- Lake Cignana in 2020
- Interactive map of Lake Cignana
- Location: Valtournenche, Aosta Valley, Italy
- Coordinates: 45°52′53″N 7°35′22″E﻿ / ﻿45.881333°N 7.589514°E
- Catchment area: 13.5 km^{2} (5.2 sq mi)
- Basin countries: Italy
- Surface elevation: 2,158 m (7,080 ft)

= Lake Cignana =

Artificial lake of the Pennine Alps

Lake Cignana or Lake Tsignanaz (Lago di Cignana, Lac de Tsignanaz) is an artificial mountain lake of the Pennine Alps, located in Valtournenche, Aosta Valley, Italy.

== History ==
The lake was created following the construction of the Cignana dam complex between 1925 and 1928, as part of the development of a hydroelectric power scheme in the Valtournenche Valley. The works were completed and tested in 1929.

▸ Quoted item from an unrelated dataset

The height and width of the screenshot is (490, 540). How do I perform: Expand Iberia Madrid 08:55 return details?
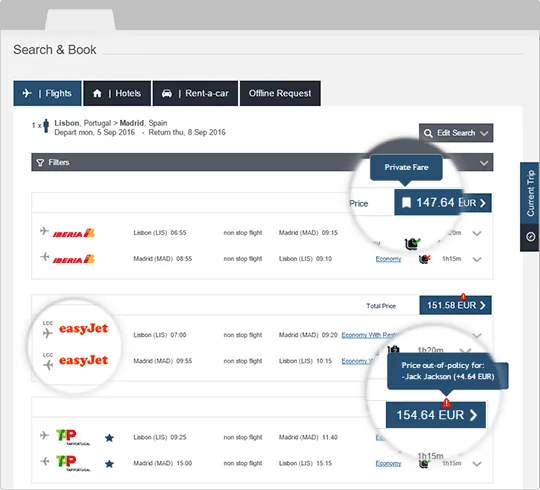coord(477,259)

The creation of the reservoir profoundly altered the Cignana basin. In order to allow the reservoir to be filled, the village of Cignana had to be abandoned and submerged, including the village's old chapel, while a new chapel was later built on higher ground overlooking the lake.

== Description ==
The lake has a water surface area of 0.68 km2 and is located at an altitude of 2158 m above sea level. Its waters feed the Maën Hydroelectric Power Station, and in turn the Marmore river.